How many times as a technician have you gone out to the same customer's home because of unrealistic expectations?  Some homeowners expect air-conditioners to work like an ice box, want you to size them for their big party on Fourth of July weekend, and expect you to show up at the drop of a dime when it doesn't meet their impossible notion.  Of course, this could be avoided by establishing a standard during the sales process or a little customer education.  I liked to talk about "The Occupied Zone" and work in a little Radiant Asymmetry, using more layman's terms of course.

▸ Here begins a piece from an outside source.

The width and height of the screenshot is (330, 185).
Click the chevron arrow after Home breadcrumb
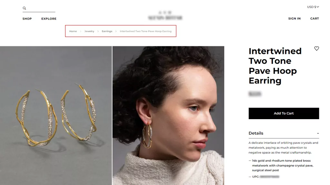point(81,31)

Occupied Zone - ACCA Manual RS

  The occupied zone is a concept used in the design process to properly heat and cool spaces without a customer feeling drafts.  As you can see in the picture taken from ACCA Manual RS: Comfort, Air Quality, and Efficiency By Design, the zone is 2' inwards from all walls and ceilings.  ACCA Manual J: Residential Load Calculation, states the occupied zone is only 6.5' in height.  This area near walls and ceilings is use to mix conditioned air with room air.  In fact, this mixing is what cuts down on occupants feeling convective currents or drafts in the heating season.

ASHRAE Standard 55

  Not only will occupants feel drafts, but they will feel what is termed as radiant asymmetry.  This is the phenomenon (not really, just to a homeowner) of a warm or cold temperature.  If the wall is colder than you are, the wall will be pulling radiant heat from you.  This makes you feel cold, even if it is 70F in the room, hence the statement "a cold 70F".  The best example I ever heard of this is the temperature at an ice rink.  It feels cold when on the ice, but the air temperature hovers around 65F!  Anyhow, have you ever wondered how much asymmetry is too much?  ASHRAE Standard 55: Thermal Environmental Conditions for Human Occupancy was nice enough to spell this out for us.  As you can see, a warm ceiling is the number one device that occupants will find uncomfortable with only a 10-20F difference.  This would of course happen during the cooling season, and with any luck on Friday afternoon just before that Summer, holiday weekend/family reunion, right?  I can see this happening more often in Cape style homes since there are more ceiling/roof combinations and occupants are more than likely outside of the occupied zone.  The only answer to this issue is proper home air sealing and insulation.  It does not matter how oversized your air-conditioner is, it will not be able to overcome the laws of physics and radiation.  This is just another reason to peer into the attic during your sales calls to verify the weatherization of the home and the thermal boundary.  Don't set your install up for failure, and certainly establish some basic expectations with the homeowner.  You don't want to leave this up to your technician on a holiday weekend, getting paid double-time for warranty work!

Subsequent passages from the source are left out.